Oil in the Middle East is very much intertwined with the Arab-Israeli struggle. The path followed by the United States in formulating her policies is of seemingly contradictory aims. It ranges from making use of Arab fragmentation, through beefing up Israels military capabilities and guaranteeing its arms supremacy, to the direct presence of United States military forces in the area.
In the process of these policies Egypt, the heart of the Arab nation, was alienated at Camp David in 1979. Soon she found herself expelled from the Arab League, with the effect of segregating her from the Arab-Israeli conflict and Arab politics, and thereby the politics of oil. Egypts expulsion carved a deep wound in the Arab heart. When she finally returned she had been away for so long that the wound remains wide open and bleeding in what we see of the Arab disarray, and in what is happening to the Palestinians and the Palestinian cause.
The Palestinian tragedy is the core of the Arab rage. One needs to remember that the creation of Israel called for the establishment of an exclusively Jewish state in a country that was predominantly Arab. An entire society of Palestinian Arabs has been uprooted from its homeland and thrown into refugee camps in order for its land to house people brought in from all over the world from Eastern Europe, from Argentina, from South Africa, from all corners of the earth. The name of a country called Palestine was removed from the worlds atlases and the name of a country called Israel was substituted. It was that simple. And what was left of Old Palestine the West Bank and the Gaza Strip is now in siege under the most repressive measures and humiliations.

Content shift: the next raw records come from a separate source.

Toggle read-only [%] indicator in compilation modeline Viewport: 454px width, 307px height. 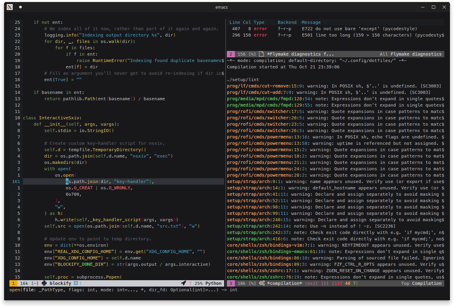click(x=252, y=283)
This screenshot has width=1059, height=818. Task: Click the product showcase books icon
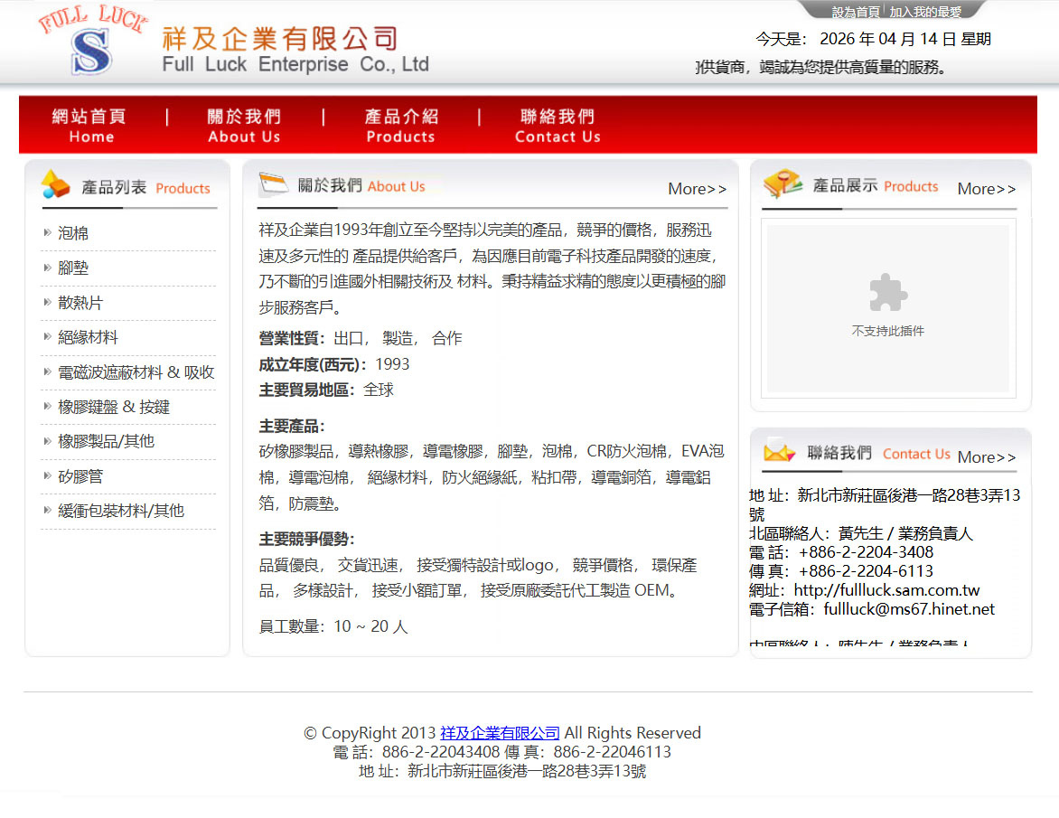[782, 184]
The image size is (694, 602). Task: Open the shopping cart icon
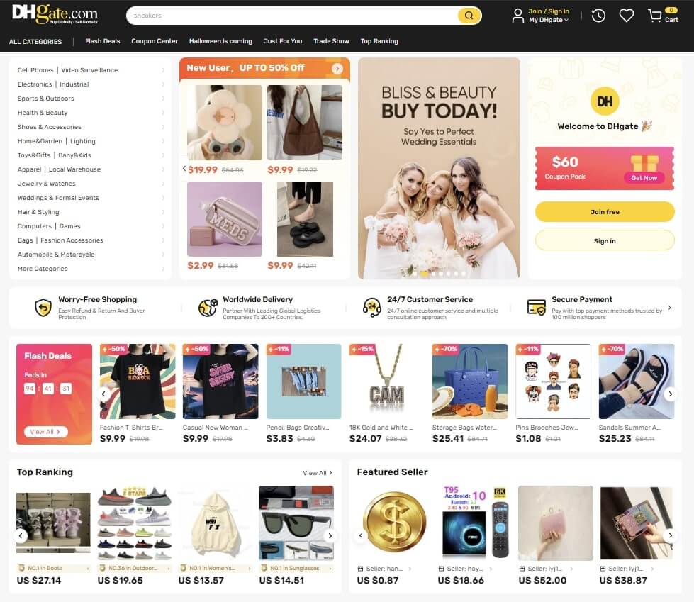[654, 16]
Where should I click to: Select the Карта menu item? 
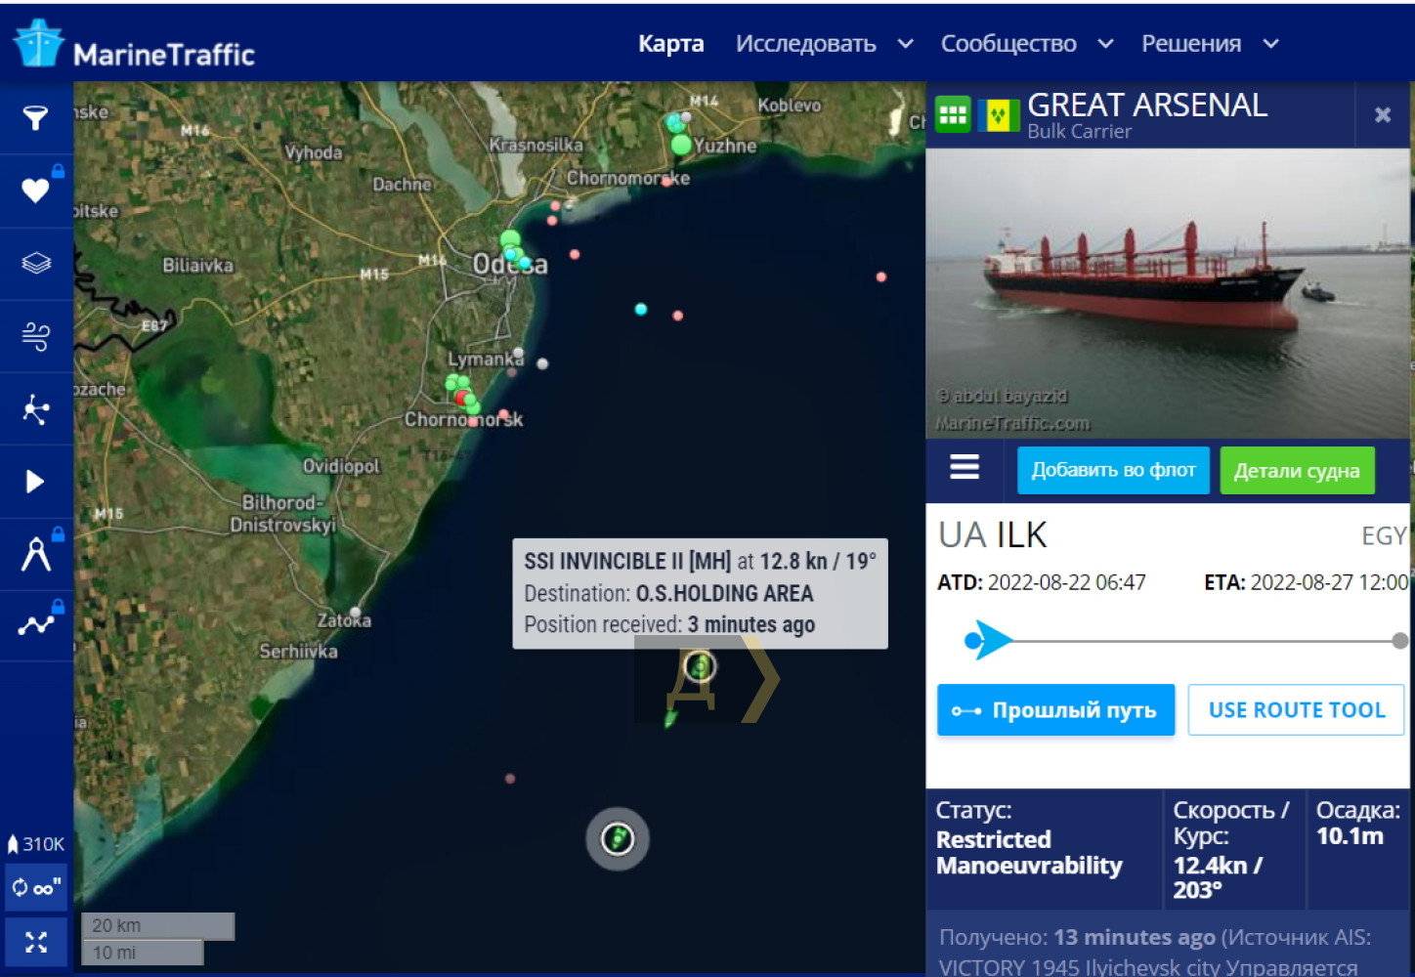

Myth and sophistry aside, all of the Palestinian sufferings were committed under United States auspices and with her full support. Since 1972 the United Nations Security Council has voted on more than 30 resolutions condemning the atrocities committed by Israel against the Palestinians. All 30 of these resolutions were vetoed by the United States, causing them to fail. In most of these cases, the United States stands out as the sole dissenter against the other 14 members of the Security Council, who voted in support of the resolutions. Too, Americas ability to arbitrarily decide which United Nations resolutions she will press for adherence (Iraqi sanctions) and which she will flagrantly disregard (Israels withdrawal from the territories occupied as a result of the 1967 war), is causing deep anger and bitterness among the Arab people. People everywhere can neither accept nor tolerate the innate injustice of this double standard, especially when it is practiced by a country which is in the position of leadership of this world, with the responsibility of adjudicating the rule of law and the declared principles of democracy and human rights.